Is it crazy how saying sentences backwards creates backwards sentences saying how crazy it is?
The Legacy Collection iPhone 6 backgrounds (artwork by Lorelay Bové). Feel free to use them.

Anya is live and ready to show you everything. Watch her strip, dance, and perform exclusive shows just for you. Interact in real-time and make your fantasies come true.
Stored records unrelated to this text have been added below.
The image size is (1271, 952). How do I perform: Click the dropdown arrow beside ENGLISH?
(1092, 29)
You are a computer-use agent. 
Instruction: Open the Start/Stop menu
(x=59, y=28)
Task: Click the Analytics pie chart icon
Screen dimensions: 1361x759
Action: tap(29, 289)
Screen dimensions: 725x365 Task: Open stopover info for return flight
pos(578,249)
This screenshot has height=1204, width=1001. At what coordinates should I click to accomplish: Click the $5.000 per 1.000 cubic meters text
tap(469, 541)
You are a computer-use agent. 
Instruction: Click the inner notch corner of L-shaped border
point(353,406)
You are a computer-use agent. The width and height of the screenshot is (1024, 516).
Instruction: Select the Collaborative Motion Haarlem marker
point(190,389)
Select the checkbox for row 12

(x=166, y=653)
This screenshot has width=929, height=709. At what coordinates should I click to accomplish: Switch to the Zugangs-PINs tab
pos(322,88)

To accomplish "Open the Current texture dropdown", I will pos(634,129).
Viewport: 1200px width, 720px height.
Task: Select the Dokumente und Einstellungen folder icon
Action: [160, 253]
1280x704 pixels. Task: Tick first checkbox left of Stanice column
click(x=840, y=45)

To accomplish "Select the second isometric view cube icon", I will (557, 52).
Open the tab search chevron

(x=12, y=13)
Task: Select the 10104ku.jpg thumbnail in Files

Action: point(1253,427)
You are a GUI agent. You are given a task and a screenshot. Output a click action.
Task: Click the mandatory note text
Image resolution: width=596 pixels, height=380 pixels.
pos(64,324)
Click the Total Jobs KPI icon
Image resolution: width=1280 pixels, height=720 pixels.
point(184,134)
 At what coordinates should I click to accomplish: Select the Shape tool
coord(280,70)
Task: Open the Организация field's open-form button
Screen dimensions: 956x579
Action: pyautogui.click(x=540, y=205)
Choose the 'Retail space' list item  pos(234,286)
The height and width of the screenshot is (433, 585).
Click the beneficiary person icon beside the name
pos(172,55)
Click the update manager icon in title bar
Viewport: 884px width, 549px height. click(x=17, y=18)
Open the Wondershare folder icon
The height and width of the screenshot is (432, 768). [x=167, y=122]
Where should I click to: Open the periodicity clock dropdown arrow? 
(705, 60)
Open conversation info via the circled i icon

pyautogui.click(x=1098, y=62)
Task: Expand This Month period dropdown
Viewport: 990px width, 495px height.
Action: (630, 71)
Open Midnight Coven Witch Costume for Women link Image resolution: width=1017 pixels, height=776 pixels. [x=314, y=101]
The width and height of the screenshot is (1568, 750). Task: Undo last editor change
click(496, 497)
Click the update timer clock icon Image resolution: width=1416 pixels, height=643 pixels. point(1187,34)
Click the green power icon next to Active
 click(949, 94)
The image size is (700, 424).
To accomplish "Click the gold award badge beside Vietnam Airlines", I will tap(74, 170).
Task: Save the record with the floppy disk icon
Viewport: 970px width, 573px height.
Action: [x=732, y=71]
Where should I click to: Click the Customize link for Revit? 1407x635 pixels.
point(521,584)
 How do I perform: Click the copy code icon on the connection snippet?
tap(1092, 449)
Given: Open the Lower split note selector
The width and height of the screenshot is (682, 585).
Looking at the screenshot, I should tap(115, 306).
Free to watch • No registration required • HD streaming
There is sadness that has been living in my bones longer than I’ve been walking upright. Longer than the willow in the front yard has been weeping. No one knows what it’s saying but it sounds a lot like prayer. It sounds a lot like penance. I am still hurting and I am still lying about it. There is no soft way to say that sometimes I forget to breathe so I skip that and ask what’s for dinner instead. I am still learning how to do the easy things like eat when I’m hungry and leave my bed every day. I am still learning to twist my tongue around words that resemble the truth. I am still falling asleep with hope suffocating between my clasped fingers. I am still losing my mind over the moon. I am still stepping around broken glass and thinking that counts as strength. I am still hoping the world ends before we do.
Fortesa Latifi - I AM STILL LEARNING HOW TO DO THE EASY THINGS
from This Is How We Find Each Other (via madgirlf)
I think I liked being a martyr for love. I think, once love was gone, suffering for it was all that was left.